Make sure you have your object(s) selected by clicking on them, then open the Path Effects menu by navigating to:
Path > Path Effects
As a shortcut, you can also access this menu via the keyboard shortcut, which is Control + Shift + 7.
The Path Effects menu should now be active on the right-hand side of your screen as a docked menu:
Click the plus (+) icon in the bottom corner of the menu to apply a new path effect. If the button is grayed out then you either do not have your object(s) selected or they are not vector paths.
Once you click the plus icon, you should be prompted with a menu of path effects to choose from:
Select Mirror Symmetry from the list. If you are having trouble locating it then you can type the name into the search bar at the top of the screen.
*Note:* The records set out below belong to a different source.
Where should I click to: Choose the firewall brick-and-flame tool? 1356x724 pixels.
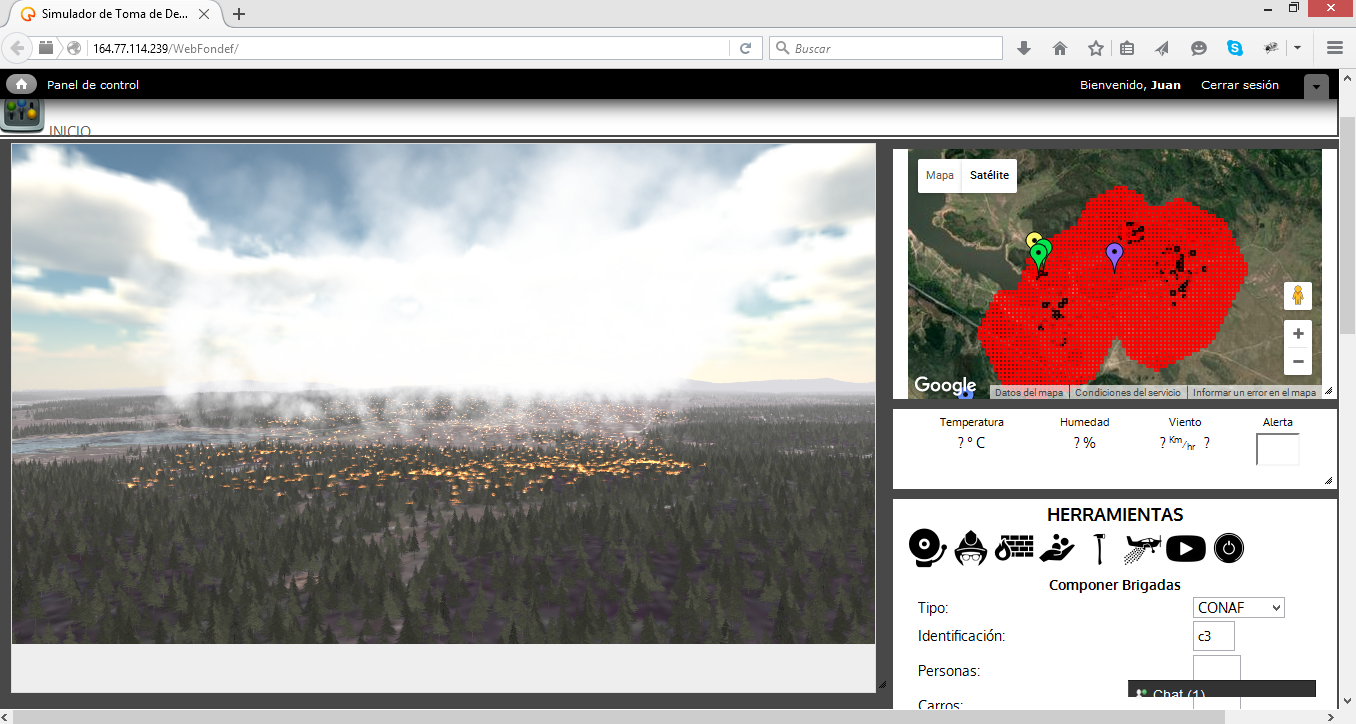(1014, 548)
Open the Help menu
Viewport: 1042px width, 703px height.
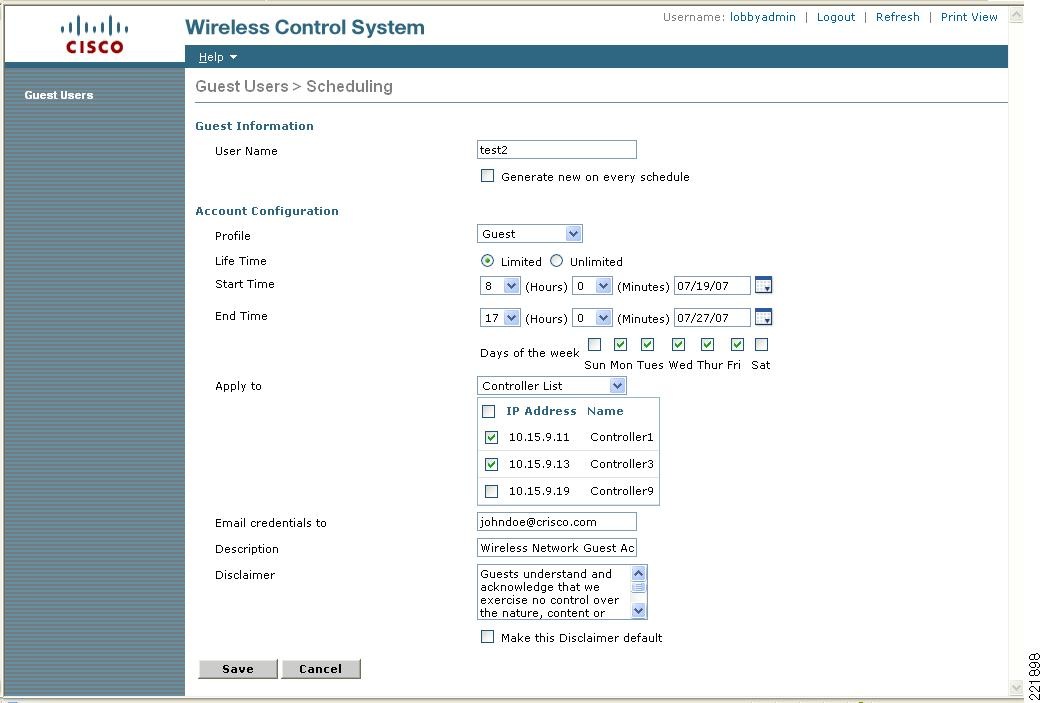pos(217,57)
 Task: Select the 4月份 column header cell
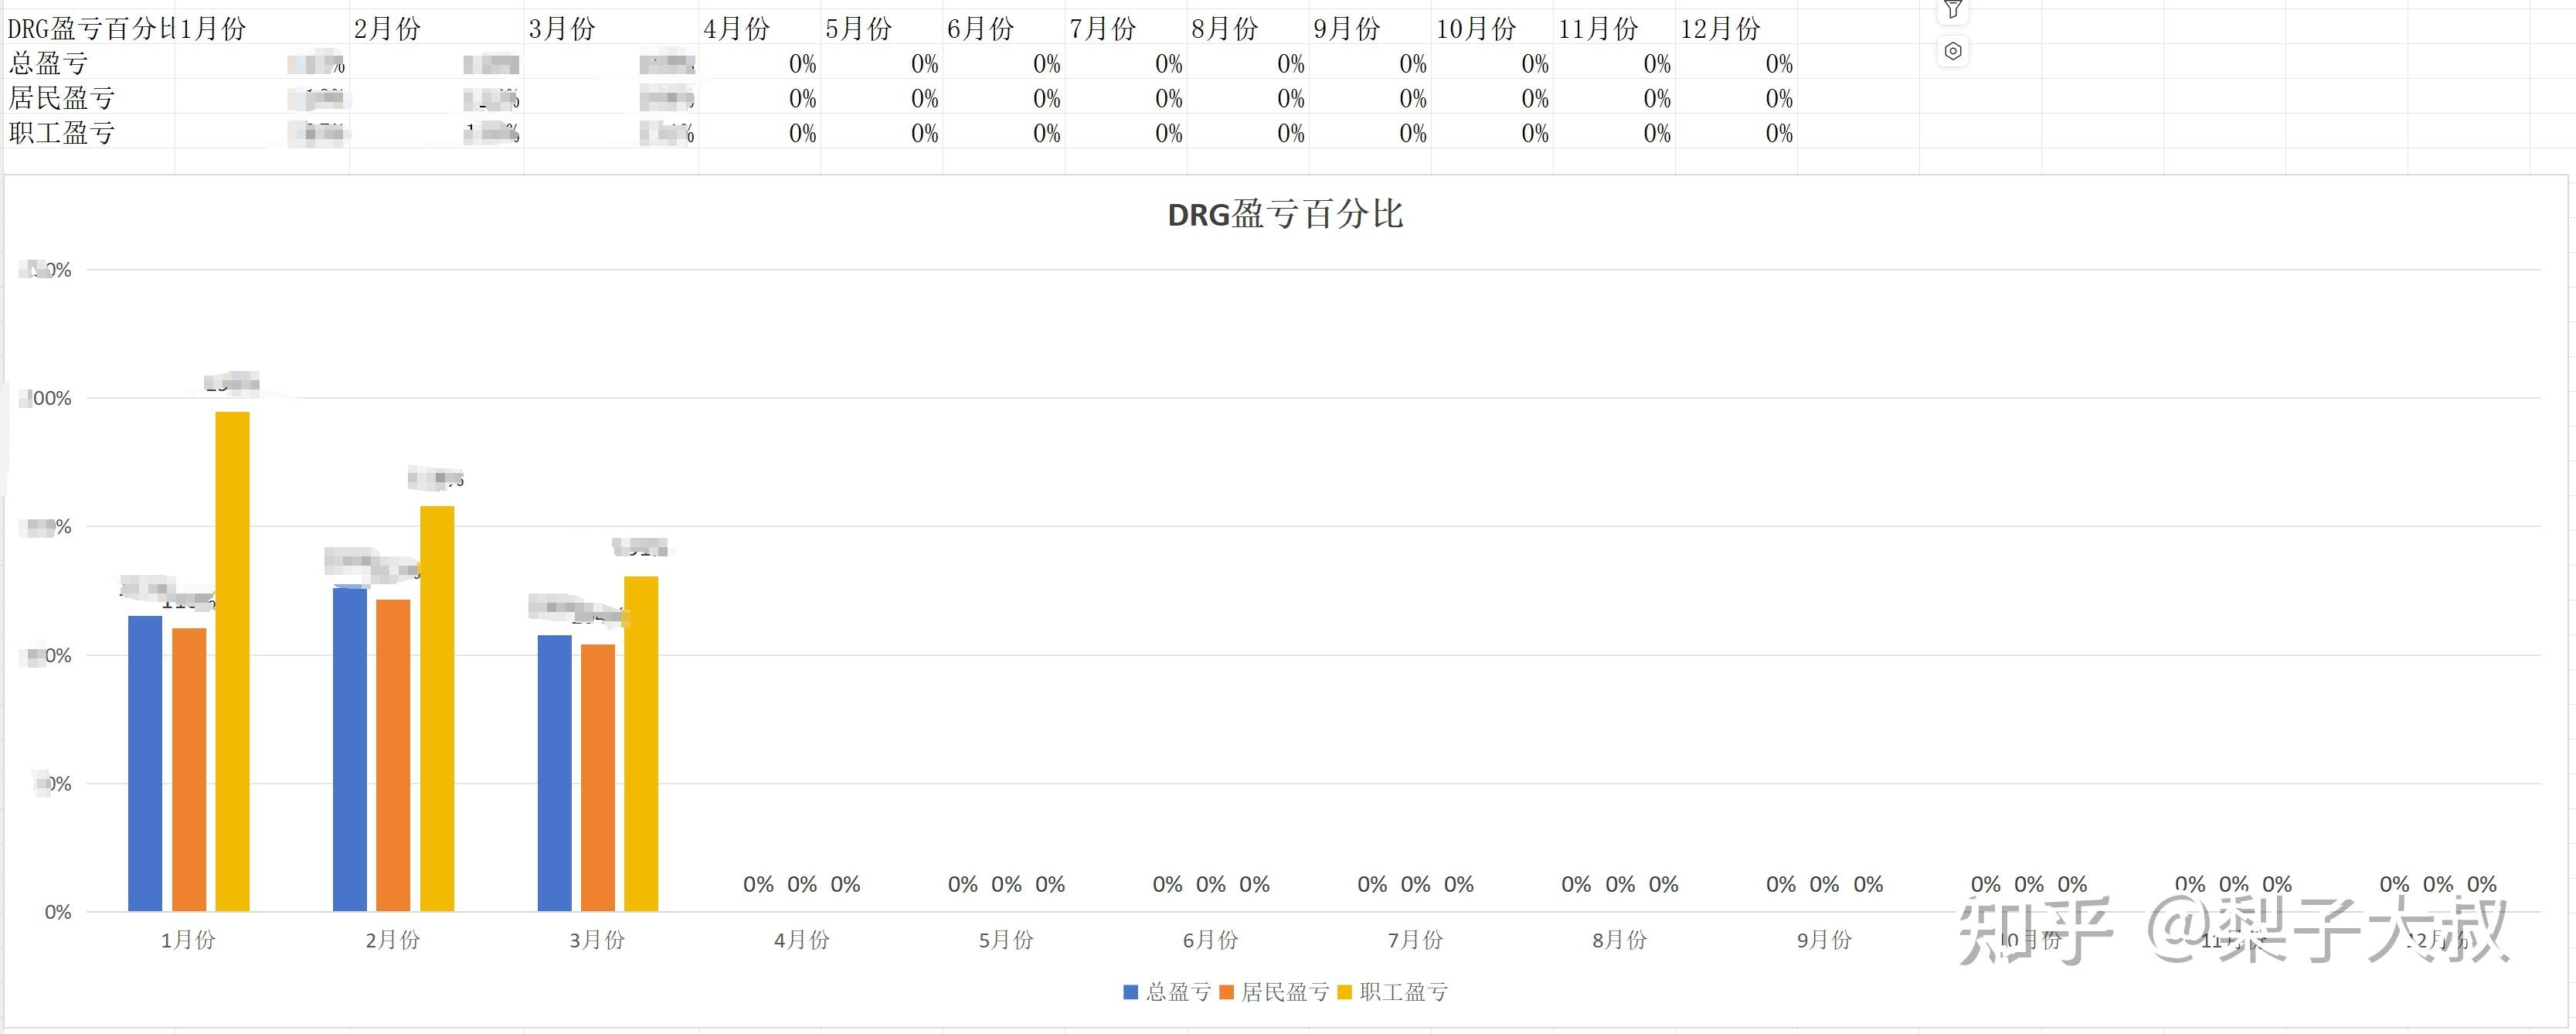click(x=759, y=29)
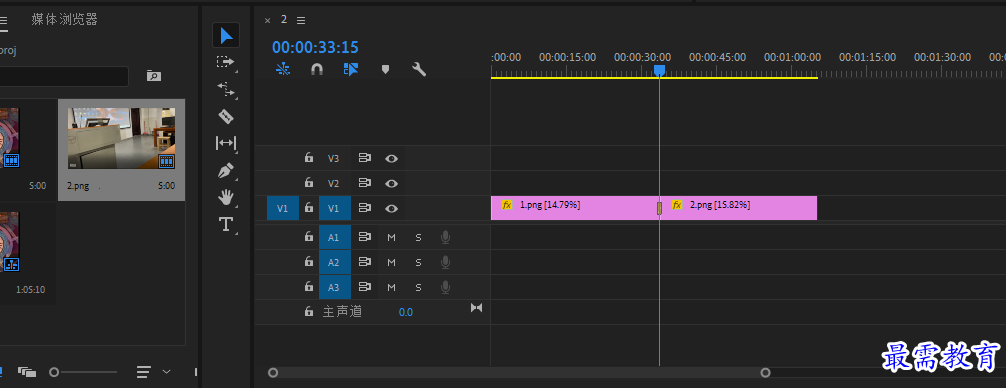
Task: Select the Razor tool
Action: (226, 116)
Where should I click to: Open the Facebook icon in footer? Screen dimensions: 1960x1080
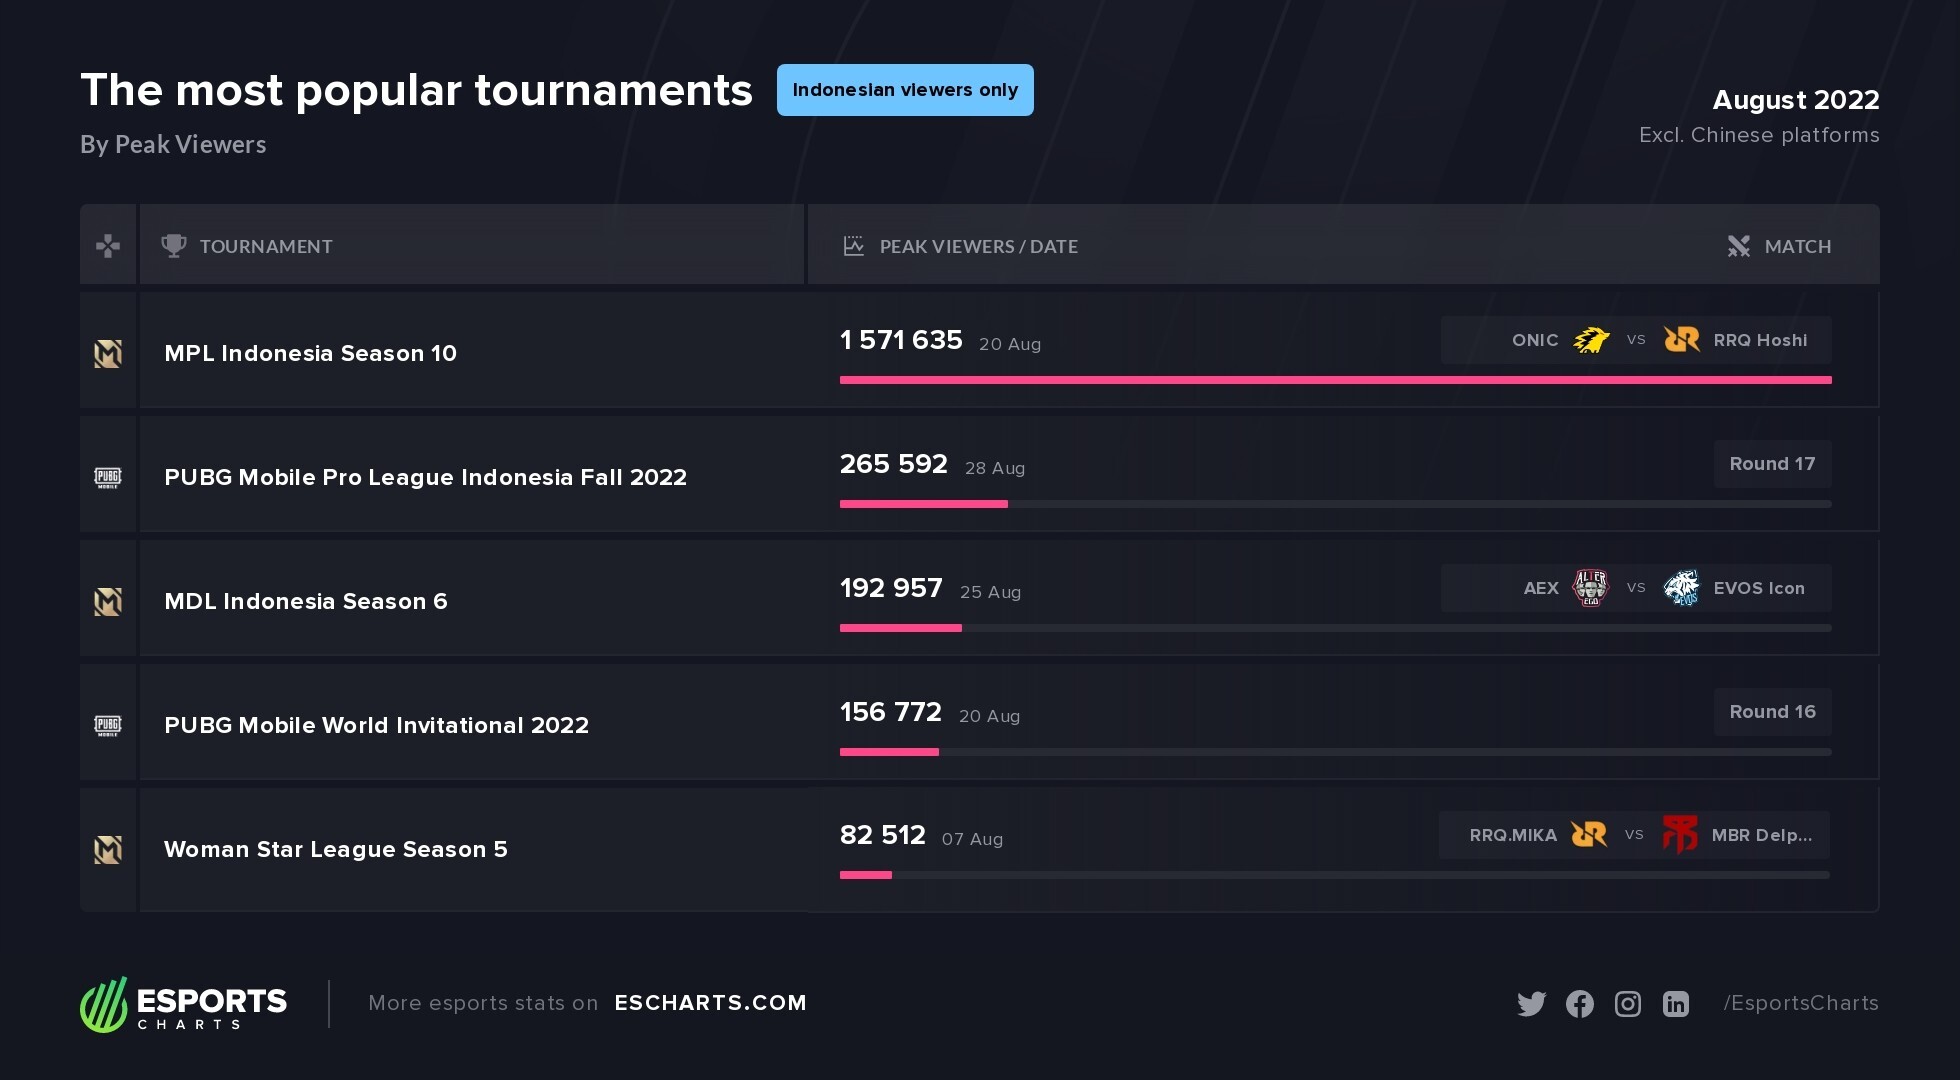pyautogui.click(x=1580, y=1004)
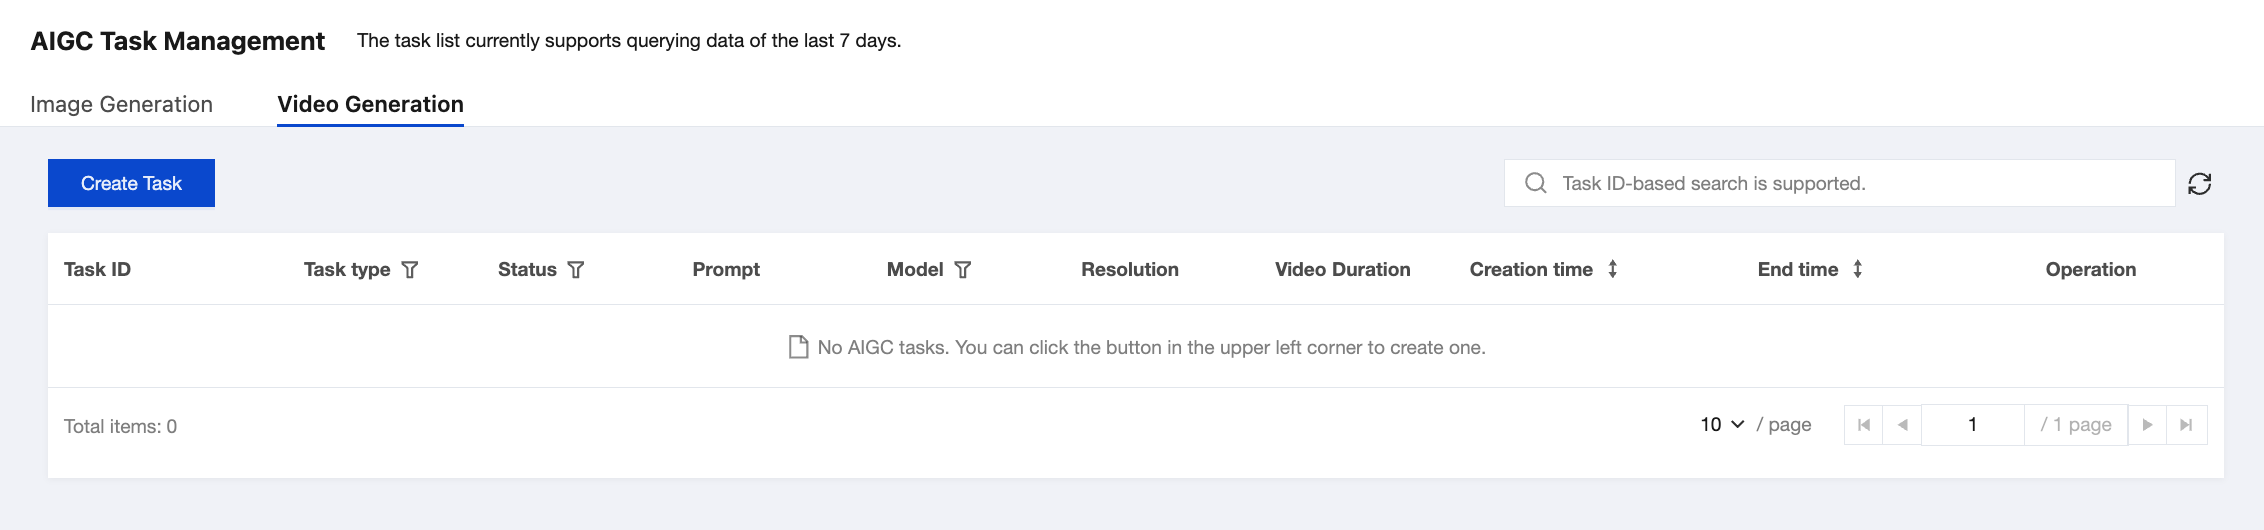The height and width of the screenshot is (530, 2264).
Task: Switch to the Image Generation tab
Action: click(121, 104)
Once you apply the Mirror Symmetry path effect, your selection should be mirrored across the vertical axis:
You can change the axis (either vertical or horizontal) using the Mode dropdown towards the bottom of the path effect settings menu.
If you’d like to change the distance between the mirrored copies, or rotate the mirrored copy, you can do so by activating the Edit Paths By Nodes tool (keyboard shortcut: N). Once activated, handles should populate on the canvas that will allow you to move and rotate the mirror:
Now that you’ve set up your mirror in Inkscape, you can continue working on your design and any transformations made will be copied to the other side:
If working with multiple objects, as is the case in my example, then you’ll want to use the Edit Paths By Nodes tool to make these transformations.
This can be a little tricky if you aren’t yet familiar with working with nodes, so refer to the video tutorial at the beginning of the post for detailed instructions on what to do.
It doesn’t take much to mirror in Inkscape, but it does require you to navigate through a menu system and apply an effect that was added later on. This suggests that there was never really any way to mirror draw in Inkscape, which is unfortunate. Hopefully in the future this will be made into a more standardized feature.